In the throes of COVID19, working from home, and using restaurants as communal kitchens without seating, comes the issue of delivery.
The delivery business is, essentially, unprofitable. It is also completely barren of customer loyalty.
The market share — restaurant delivery mind you — looks like this:
These are national numbers. I am certain that your hometown has a slightly different mix and many restaurants are handling their own delivery efforts.
The reason this bubbles up today is that Uber — which owns UberEats — desires to buy GrubHub.
Bit of quick abacus work tells us that the combination of UberEats + GrubHub = 48% market share thereby making them the dominant competitor, though DoorDash with 42% is not chopped liver (on rye with capers and some Kosher pickles, please).
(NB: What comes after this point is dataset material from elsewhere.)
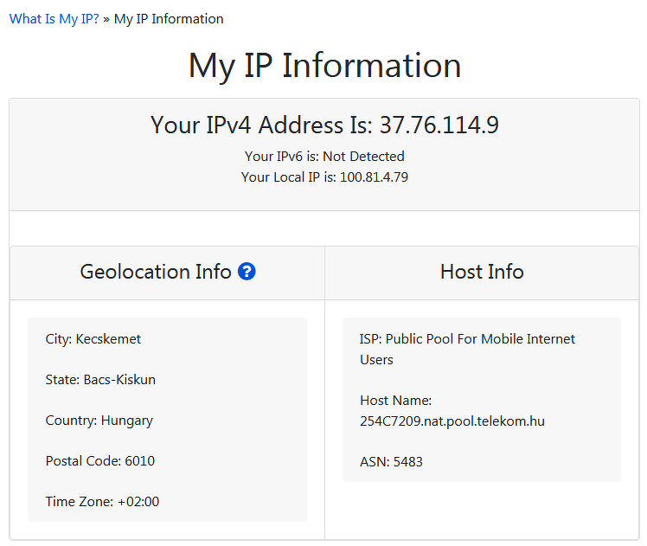Select the 254C7209.nat.pool.telekom.hu hostname
The height and width of the screenshot is (546, 647).
coord(452,421)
Uber is not profitable. The entire delivery business is not profitable. So, one wonders why this deal makes sense.
Keen observers have called the buying public “promiscuous” as it pertains to delivery company loyalty, meaning the public uses multiple services and is driven by prices and specials more than brand.
What is the brand value proposition of a delivery company?
This deal will likely happen. Will it change anything? I doubt it.
But, hey, what the Hell do I really know anyway? I’m just a Big Red Car, y’all. Be good and eat a grilled cheese with bacon and tomato made on your own electric grill.